Woodstock has now been long gone for over 40 years and yet singers like Richie Havens are still getting requests to sing the same songs that they sang at Woodstock. It’s amazing how one concert really could still have an effect on the concerts, and some of the music that we listen to today. One of the things that makes this festival so great isn’t the music, it’s the way that the crowd acted towards each other. Many people that were there said Woodstock was full of good vibes during a time of unrest during the Vietnam War. Ilene Marder was an 18 year old woman at the time of Woodstock, who hitch hiked all the way from the Bronx for the festival, saw people feeding one another in the crowd. She knew she had found her tribe. “The music was nice, but it was being with so many people who looked like us, who looked like me,” said Marder, who later moved to Woodstock some 50 miles away (40 years). That’s the way I feel when I attend concerts now. I feel like these are the people that get me because they listen to the same kind of music and enjoy the things as me. Almost like were all brothers and sisters. It’s not only these things that make Woodstock so unique, it’s the little things that effect how we go to concerts today. Woodstock showed us how to put on rock festivals. If it wasn’t for Woodstock setting the stages up outside and putting the crowd out in a field we might not have rock festivals today. We could still be inside sitting in a stadium sitting and cheers and just listening to the music calmly.
Even though there were so many similarities at Woodstock, there were also many things that were different. Some of the crowd activity was similar to what we do today but it was also very different. Today there is a lot of mosh pits today. I don’t think they really did that at Woodstock. They kind of just sat on the ground or stood and listened to the music peacefully. Today we are smashed up against each other jumping around, pushing each other, and just going crazy during most of the songs that are played. Pretty much everybody that went to Woodstock stayed there all three days and slept there on the ground or wherever they could find. They also took baths in the lake that was close by to the festival. Today people would get a hotel and stay there and drive to the show and they probably wouldn’t take baths in a nearby lake. They would wait until they got back to their hotel or until they got back home.
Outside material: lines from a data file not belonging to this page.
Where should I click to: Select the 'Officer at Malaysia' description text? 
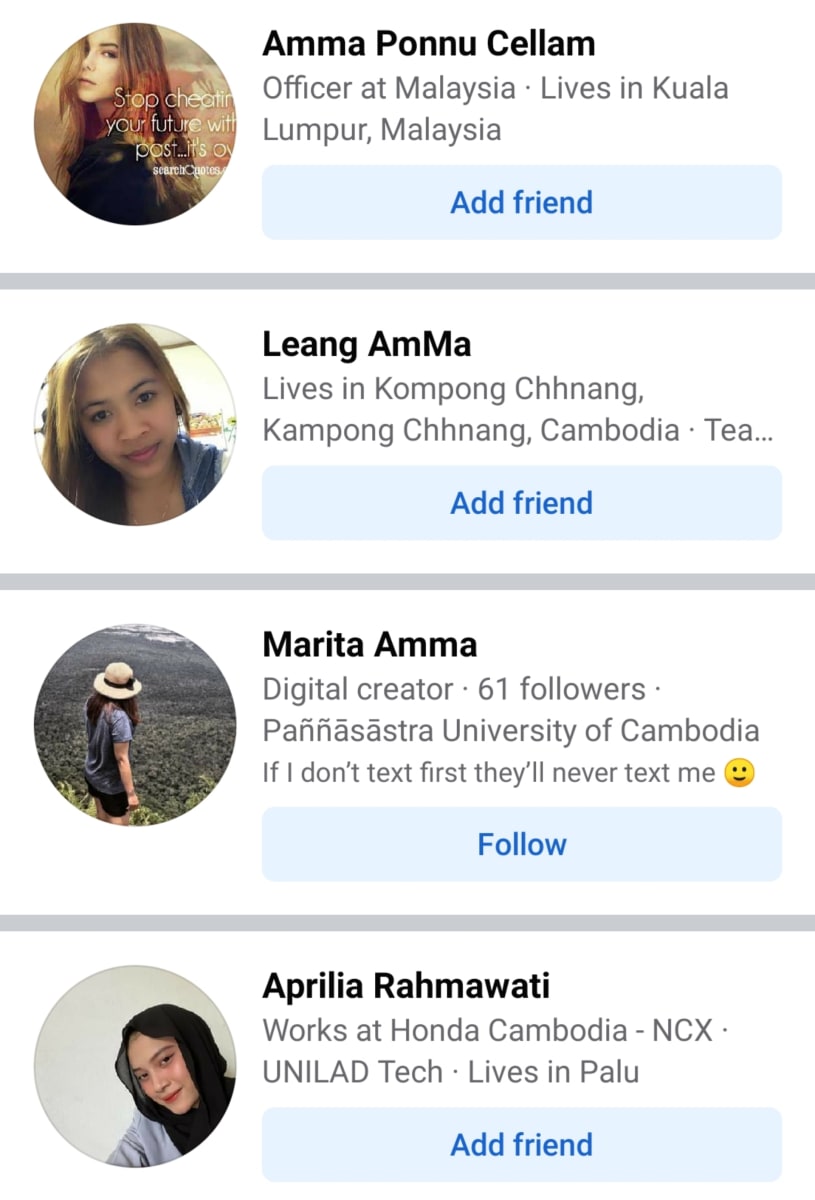(x=389, y=88)
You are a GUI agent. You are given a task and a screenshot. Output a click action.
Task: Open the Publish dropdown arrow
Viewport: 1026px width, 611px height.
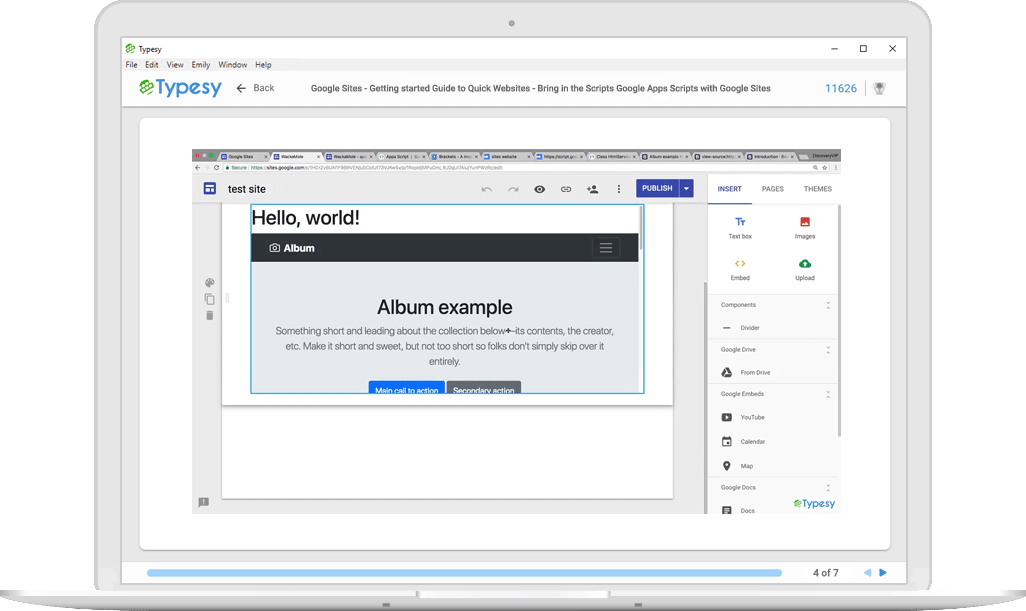pos(685,188)
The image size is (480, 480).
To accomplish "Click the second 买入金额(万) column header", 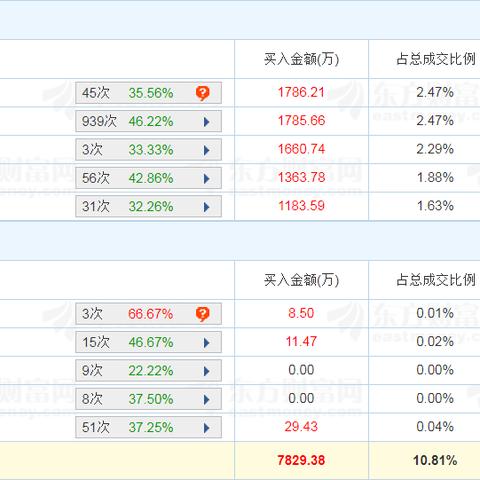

There were a lot of similarities at Woodstock compared to rock festivals that we have today. In my opinion none of them will ever match up to Woodstock. It was the greatest event put on in music history. From Lollapalooza to All Points West there have been many that are trying to be like Woodstock but there will always only be one Woodstock. None of the festivals we have today last three days, or have half a million hippies there ready to just listen to music and camp out outside. When you sit back and look at Woodstock you kind of get the chills thinking about Jimi Hendrix playing the Star Spangled Banner as the last song for everyone to listen to. It was a perfect way to end a festival where the main goal was peace and anti-war. Woodstock really was the greatest event in music history and I feel like it will be forever. To this day the field where Woodstock took place still remains for pop culture fans and historians to come stand where some of the greatest music legends of all time and 500,000 of their closest friends stood and changed history. Nothing will ever compare.